E há uma curiosidade que gostava de satisfazer: se ele sabia que lhe haviam de denominar “o rei Gordo”. Talvez desconfiasse e se tenha tornado a sua pequena obsessão tentar convencer os cronistas de que havia outras possibilidades. Ele dizia: “Já viram como o Papa ficou chateado comigo? Se calhar poderia ser o Fortão, ou o Rebelde, ou o Mega Fixe…”, e respondiam-lhe: “Claro, claro”, mas mal el-rei lhes virava as costas, “Irra, o gordo não se cala com isso dos cognomes…”

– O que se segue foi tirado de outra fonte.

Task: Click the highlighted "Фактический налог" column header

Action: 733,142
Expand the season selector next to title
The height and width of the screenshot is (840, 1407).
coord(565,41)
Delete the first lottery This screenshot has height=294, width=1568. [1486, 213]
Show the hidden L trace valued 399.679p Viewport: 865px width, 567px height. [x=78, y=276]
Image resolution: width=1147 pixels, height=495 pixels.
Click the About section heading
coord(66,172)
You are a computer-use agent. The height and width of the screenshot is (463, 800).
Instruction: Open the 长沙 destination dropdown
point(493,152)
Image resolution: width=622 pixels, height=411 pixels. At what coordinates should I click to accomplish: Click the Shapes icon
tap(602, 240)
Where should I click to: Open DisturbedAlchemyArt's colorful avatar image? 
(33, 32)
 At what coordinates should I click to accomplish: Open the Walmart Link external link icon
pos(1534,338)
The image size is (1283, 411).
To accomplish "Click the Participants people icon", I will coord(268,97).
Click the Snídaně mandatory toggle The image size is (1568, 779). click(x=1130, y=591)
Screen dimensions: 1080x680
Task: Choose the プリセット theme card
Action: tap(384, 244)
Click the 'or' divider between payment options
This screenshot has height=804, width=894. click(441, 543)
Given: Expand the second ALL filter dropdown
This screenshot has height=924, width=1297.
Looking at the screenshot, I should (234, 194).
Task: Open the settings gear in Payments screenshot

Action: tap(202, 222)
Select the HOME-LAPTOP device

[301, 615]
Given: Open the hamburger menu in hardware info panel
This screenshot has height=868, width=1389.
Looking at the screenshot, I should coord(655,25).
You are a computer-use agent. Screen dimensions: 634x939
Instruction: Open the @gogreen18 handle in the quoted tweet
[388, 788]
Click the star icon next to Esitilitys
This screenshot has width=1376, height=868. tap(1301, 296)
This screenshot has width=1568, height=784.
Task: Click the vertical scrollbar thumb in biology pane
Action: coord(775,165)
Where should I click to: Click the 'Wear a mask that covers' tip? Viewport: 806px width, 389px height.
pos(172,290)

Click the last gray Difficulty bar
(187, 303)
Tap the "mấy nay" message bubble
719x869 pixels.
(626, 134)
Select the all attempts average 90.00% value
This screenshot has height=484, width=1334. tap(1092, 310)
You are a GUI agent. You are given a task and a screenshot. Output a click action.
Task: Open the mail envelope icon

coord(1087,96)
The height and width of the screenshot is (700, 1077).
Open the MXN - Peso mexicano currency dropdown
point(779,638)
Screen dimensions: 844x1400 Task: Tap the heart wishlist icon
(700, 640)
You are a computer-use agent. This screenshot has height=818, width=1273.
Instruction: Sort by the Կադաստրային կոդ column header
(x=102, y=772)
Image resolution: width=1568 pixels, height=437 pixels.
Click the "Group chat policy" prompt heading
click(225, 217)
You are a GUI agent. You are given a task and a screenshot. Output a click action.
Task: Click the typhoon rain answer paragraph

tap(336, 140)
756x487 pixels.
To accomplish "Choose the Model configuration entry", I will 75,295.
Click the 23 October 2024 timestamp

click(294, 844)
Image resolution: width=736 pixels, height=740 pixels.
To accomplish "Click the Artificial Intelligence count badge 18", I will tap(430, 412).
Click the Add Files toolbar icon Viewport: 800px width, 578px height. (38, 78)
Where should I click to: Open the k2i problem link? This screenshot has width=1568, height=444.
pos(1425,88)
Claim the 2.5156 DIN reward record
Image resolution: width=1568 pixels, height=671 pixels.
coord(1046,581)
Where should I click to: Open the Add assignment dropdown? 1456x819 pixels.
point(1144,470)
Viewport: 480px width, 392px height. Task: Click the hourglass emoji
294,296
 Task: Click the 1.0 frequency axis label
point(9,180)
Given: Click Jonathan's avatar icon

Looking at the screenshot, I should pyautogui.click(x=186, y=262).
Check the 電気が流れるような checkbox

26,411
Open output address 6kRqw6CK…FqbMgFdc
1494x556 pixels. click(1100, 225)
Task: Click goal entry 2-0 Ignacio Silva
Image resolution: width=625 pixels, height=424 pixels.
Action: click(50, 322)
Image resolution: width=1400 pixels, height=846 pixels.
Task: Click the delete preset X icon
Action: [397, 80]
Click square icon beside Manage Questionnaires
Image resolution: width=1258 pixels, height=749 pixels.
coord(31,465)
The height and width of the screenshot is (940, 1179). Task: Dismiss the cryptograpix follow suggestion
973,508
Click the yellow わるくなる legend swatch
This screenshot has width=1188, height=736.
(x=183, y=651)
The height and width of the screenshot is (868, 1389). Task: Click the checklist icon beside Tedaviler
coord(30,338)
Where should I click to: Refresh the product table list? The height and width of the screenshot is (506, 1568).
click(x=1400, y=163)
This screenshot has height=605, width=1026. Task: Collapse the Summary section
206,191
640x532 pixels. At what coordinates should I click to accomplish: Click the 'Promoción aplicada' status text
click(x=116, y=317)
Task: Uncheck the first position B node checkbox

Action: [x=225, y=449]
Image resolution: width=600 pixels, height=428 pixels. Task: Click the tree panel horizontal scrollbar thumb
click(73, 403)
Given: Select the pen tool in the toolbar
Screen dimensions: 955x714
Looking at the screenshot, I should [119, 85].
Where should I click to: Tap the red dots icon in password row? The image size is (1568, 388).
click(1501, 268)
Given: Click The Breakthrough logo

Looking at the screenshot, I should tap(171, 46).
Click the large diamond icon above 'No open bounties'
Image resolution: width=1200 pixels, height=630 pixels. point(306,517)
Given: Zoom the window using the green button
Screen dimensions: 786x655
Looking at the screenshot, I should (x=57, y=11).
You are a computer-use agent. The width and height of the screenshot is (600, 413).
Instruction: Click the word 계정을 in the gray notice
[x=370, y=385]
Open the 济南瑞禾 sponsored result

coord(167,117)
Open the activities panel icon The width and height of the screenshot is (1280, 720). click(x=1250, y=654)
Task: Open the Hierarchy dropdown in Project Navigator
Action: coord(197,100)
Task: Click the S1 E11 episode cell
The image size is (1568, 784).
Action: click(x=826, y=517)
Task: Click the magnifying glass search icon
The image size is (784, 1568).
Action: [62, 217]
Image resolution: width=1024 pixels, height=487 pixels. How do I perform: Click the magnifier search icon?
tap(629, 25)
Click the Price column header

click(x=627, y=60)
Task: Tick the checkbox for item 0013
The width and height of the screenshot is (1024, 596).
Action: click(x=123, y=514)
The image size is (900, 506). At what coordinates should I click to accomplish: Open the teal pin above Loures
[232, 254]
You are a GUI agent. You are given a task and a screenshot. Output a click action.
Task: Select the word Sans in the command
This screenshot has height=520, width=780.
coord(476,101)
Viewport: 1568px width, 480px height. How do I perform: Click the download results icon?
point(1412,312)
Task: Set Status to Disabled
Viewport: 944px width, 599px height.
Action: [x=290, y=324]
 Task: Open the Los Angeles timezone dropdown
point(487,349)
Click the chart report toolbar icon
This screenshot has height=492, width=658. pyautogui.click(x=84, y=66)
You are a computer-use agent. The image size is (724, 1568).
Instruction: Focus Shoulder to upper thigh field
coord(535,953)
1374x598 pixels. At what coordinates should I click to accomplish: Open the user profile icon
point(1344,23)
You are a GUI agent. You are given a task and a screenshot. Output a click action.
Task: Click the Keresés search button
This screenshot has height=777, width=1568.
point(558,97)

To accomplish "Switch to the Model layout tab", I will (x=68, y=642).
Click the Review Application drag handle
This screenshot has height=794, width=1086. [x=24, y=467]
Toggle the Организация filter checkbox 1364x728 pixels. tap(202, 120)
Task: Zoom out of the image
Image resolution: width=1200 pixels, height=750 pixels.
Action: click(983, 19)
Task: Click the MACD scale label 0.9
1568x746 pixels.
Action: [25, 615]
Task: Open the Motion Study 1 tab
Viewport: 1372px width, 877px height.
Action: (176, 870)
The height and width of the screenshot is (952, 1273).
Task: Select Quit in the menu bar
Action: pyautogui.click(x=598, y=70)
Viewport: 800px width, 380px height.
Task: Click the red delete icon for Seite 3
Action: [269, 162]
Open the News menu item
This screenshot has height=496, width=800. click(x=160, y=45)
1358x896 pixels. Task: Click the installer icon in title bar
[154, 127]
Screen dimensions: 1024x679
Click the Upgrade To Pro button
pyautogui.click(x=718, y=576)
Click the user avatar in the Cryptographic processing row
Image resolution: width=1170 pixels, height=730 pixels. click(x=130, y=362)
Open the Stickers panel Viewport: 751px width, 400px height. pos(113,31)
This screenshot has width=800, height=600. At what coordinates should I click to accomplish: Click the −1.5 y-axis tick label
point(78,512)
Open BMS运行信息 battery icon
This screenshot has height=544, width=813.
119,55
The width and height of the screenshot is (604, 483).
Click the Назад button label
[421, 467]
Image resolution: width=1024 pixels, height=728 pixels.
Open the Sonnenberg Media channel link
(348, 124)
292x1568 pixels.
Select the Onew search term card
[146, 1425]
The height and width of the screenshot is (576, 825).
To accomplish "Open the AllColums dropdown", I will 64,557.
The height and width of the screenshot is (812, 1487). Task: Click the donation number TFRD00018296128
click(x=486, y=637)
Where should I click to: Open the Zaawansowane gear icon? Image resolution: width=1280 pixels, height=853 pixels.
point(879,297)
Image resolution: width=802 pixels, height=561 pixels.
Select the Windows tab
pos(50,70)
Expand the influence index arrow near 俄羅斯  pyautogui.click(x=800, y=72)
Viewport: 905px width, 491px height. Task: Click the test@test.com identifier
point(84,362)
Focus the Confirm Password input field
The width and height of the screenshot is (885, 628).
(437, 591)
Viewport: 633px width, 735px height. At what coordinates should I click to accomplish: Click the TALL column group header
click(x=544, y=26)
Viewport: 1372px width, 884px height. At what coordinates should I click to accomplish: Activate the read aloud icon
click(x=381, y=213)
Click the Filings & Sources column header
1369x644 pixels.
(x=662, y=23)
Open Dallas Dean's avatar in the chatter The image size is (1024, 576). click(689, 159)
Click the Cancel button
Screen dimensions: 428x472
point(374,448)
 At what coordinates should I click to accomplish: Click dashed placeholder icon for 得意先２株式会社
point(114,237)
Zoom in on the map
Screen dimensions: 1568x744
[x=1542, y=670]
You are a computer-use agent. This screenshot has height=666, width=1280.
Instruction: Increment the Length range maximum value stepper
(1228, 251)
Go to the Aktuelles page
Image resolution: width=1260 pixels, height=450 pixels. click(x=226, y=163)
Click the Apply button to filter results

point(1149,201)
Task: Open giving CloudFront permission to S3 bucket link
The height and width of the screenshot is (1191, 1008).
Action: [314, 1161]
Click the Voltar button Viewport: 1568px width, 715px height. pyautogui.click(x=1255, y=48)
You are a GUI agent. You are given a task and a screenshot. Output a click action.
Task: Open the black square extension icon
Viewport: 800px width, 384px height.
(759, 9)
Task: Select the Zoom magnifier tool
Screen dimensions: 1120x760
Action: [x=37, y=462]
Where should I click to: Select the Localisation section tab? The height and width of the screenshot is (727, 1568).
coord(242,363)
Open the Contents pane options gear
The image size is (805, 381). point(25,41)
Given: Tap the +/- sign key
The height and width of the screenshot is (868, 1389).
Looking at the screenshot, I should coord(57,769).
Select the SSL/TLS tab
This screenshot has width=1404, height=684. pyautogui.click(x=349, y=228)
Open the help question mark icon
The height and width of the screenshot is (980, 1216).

Opa, ainda só escrevi uma meia dúzia de parágrafos sobre a monarquia e já me fartei. Para evitar que o enfado me enfebreça e esfaleça, e não haja ensejo de os meus entes me endereçarem endechas emocionais que me enobreçam no meu enterro (Ai, aliterações aleijam), vou ficar por aqui. Ficará para vocês o trabalho de descobrir tudo o que a monarquia portuguesa encapsulou: as conquistas, o incesto, as crises, as guerras, o incesto, a pobreza e o incesto. De lembrar que o príncipe João Manuel, filho de D. João II e pai póstumo de D. Sebastião, se casou com a espanhola D. Joana de Áustria, sua prima direta do lado da mãe… e do pai…. Não me perguntem. Tenho a sensação de que os jantares de família eram estranhos, graus de parentesco confundidos a torto e a direito. Se hoje chamamos aos espanhóis Nuestros Hermanos, na altura os nossos reis chamavam-lhes Nuestros Primos, Nuestros Amores.